[Saved data entries]

--------------------

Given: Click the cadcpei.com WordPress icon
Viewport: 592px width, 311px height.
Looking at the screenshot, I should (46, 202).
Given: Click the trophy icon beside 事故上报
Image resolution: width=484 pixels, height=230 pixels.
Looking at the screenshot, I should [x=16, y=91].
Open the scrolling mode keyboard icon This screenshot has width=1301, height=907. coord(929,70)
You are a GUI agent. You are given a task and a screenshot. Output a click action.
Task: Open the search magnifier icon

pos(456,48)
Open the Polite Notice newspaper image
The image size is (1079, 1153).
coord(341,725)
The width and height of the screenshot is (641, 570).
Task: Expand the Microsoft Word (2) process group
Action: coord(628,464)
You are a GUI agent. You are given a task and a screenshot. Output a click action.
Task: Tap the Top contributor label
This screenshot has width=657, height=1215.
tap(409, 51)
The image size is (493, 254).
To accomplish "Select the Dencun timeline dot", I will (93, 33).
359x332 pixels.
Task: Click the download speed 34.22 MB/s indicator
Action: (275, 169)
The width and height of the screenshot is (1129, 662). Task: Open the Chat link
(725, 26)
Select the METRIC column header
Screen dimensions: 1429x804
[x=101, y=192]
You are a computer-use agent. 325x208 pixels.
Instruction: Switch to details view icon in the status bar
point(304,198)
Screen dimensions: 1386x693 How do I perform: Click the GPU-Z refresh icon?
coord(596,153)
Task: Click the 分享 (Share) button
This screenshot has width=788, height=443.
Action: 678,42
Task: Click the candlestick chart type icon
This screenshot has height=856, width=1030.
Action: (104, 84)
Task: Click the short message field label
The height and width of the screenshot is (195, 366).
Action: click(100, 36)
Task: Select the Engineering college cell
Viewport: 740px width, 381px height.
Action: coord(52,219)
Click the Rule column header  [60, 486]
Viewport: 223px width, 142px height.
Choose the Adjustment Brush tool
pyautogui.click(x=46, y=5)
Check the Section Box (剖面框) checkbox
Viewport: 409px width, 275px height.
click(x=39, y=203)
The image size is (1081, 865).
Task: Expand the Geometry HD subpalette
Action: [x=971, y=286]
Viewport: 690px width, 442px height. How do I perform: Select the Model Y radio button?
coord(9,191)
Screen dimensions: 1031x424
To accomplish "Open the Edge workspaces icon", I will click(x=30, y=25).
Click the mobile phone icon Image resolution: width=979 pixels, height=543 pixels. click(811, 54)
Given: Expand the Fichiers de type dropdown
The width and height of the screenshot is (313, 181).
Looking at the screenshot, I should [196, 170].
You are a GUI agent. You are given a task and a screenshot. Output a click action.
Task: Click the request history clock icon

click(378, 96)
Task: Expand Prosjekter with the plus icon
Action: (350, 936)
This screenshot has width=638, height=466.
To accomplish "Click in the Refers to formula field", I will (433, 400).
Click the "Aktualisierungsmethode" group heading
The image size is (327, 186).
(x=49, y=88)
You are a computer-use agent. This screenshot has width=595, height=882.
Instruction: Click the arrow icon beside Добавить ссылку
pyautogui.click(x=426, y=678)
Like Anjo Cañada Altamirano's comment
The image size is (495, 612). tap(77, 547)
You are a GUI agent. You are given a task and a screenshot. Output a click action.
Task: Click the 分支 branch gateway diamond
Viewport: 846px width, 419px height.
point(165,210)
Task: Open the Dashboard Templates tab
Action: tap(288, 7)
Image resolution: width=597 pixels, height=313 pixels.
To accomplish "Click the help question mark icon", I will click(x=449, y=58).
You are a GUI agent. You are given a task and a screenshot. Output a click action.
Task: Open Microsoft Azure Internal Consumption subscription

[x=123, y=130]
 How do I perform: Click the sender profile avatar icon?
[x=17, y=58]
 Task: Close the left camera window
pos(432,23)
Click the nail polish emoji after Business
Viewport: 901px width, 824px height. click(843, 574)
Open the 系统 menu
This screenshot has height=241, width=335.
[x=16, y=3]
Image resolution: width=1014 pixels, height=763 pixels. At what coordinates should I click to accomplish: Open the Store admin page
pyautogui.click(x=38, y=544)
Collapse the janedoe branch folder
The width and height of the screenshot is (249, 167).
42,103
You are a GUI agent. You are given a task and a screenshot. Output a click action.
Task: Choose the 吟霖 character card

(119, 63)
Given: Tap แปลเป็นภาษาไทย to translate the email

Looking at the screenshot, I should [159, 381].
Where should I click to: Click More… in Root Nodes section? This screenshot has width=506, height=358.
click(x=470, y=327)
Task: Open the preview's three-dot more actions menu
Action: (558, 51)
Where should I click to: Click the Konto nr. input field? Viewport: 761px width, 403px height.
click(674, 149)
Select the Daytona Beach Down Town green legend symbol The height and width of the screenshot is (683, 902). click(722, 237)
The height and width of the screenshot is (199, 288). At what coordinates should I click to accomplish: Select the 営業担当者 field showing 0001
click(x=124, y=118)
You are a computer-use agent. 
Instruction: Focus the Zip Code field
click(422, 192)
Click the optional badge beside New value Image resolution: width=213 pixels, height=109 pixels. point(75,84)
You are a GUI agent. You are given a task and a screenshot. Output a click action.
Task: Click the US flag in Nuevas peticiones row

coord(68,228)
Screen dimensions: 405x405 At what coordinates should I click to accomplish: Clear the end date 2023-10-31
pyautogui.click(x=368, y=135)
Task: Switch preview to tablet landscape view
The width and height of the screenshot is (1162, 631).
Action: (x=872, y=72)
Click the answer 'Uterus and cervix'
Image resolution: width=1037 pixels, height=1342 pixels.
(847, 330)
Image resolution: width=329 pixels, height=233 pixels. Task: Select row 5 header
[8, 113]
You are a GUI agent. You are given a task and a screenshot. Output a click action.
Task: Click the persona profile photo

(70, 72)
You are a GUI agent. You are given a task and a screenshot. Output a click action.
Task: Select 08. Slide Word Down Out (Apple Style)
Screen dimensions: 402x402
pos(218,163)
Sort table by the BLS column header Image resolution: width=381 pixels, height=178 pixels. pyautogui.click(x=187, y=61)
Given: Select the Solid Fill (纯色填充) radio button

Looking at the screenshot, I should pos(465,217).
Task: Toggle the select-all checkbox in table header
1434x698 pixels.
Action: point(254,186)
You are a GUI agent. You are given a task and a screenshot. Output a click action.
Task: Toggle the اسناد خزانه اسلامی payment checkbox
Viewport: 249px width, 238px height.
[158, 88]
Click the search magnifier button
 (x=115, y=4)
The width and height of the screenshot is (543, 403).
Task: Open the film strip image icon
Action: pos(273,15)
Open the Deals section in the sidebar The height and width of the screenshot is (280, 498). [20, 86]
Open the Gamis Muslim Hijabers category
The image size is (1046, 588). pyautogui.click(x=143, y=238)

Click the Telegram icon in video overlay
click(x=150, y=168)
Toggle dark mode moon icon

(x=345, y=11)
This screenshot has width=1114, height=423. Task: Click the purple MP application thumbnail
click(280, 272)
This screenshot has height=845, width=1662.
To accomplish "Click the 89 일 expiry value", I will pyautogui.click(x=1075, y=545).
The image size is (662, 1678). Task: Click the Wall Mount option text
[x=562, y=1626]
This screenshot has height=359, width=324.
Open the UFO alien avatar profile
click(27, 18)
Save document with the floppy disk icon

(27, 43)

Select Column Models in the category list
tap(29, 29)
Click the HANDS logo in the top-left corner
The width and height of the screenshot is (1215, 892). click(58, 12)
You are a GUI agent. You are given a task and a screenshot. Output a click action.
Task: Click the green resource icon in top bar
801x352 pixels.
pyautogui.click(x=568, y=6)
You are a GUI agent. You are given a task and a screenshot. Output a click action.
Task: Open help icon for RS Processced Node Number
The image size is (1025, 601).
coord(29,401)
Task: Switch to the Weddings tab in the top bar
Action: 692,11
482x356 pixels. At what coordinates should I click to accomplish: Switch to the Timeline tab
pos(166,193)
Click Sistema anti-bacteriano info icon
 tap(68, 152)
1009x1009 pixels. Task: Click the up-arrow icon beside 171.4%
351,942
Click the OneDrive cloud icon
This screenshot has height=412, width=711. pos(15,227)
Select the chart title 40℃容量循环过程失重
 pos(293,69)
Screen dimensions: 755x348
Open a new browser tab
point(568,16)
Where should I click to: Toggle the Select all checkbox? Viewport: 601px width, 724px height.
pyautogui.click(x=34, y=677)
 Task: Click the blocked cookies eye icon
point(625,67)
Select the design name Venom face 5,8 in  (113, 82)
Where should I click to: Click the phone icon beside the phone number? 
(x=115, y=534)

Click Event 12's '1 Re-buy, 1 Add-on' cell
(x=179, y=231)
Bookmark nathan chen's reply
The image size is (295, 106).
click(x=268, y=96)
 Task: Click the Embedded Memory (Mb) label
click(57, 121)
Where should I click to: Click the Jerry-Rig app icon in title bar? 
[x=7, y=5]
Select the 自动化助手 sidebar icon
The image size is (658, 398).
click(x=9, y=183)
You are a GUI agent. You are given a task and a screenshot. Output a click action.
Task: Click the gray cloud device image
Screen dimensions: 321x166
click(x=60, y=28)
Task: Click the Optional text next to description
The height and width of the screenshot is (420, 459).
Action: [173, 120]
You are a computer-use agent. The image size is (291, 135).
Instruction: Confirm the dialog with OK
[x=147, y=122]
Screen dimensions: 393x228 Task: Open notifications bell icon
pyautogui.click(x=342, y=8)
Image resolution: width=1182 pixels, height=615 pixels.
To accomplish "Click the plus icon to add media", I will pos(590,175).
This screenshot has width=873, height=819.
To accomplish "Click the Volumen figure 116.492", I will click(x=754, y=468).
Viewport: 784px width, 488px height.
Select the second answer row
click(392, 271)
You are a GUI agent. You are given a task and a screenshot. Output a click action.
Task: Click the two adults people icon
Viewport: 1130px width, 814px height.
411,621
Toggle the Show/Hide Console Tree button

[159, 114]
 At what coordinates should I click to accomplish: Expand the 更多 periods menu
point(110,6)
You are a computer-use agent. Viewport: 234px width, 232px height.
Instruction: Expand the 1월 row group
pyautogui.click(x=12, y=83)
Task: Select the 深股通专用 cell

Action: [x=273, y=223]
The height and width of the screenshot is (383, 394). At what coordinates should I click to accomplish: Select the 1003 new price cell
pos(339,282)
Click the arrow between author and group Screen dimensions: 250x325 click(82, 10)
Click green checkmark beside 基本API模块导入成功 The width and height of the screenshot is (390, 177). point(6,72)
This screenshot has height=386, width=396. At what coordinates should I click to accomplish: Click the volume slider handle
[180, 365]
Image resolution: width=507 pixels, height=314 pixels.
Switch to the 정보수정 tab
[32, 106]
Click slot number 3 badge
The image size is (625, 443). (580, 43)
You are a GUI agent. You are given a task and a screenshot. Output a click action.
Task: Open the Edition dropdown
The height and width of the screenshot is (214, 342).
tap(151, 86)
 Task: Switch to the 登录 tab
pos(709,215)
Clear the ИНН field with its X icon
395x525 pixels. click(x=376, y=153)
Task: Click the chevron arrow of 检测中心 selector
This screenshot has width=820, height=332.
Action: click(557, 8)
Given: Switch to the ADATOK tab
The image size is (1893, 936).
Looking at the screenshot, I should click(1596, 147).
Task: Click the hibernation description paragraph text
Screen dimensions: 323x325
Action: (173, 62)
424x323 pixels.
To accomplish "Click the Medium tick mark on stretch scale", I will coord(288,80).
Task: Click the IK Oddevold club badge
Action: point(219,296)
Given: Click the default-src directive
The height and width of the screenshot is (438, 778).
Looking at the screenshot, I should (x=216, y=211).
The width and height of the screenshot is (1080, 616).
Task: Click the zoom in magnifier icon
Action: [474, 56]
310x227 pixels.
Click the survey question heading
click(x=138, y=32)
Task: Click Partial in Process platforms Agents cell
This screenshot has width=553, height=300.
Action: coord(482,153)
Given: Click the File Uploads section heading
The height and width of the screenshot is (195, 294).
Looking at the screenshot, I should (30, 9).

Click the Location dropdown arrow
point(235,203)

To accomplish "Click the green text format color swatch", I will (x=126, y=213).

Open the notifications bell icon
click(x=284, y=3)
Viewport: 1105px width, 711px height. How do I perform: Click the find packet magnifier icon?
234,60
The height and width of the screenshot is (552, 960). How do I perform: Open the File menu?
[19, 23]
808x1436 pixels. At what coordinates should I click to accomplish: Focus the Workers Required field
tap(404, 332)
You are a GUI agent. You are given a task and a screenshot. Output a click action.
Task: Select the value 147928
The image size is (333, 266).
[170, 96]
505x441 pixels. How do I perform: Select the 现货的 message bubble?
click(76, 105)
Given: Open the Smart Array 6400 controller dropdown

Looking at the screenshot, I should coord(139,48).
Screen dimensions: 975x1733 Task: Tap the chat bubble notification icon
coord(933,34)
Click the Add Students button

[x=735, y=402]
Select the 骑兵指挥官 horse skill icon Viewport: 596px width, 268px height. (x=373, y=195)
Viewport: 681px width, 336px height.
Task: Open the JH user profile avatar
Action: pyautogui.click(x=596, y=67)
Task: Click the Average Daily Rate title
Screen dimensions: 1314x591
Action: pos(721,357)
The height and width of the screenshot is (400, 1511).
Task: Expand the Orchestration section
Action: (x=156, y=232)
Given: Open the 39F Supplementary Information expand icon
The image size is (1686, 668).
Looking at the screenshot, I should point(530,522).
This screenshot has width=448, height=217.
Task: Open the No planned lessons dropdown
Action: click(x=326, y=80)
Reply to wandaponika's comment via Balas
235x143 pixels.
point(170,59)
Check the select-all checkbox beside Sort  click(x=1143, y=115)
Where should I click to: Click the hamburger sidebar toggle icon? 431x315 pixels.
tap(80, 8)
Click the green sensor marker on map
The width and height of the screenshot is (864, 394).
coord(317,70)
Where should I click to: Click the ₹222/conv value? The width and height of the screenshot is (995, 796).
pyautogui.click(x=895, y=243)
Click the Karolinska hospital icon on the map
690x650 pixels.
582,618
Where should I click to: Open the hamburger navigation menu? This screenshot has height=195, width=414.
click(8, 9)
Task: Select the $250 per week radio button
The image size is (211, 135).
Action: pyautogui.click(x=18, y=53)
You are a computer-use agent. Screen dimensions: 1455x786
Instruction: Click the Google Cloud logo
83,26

--------------------

EXERCISE INSTRUCTIONS. In the entries above, which lines hold the string "branch"? Report all of them.

SOLUTION TO THE PROBLEM.
Task: Click the 分支 branch gateway diamond
Collapse the janedoe branch folder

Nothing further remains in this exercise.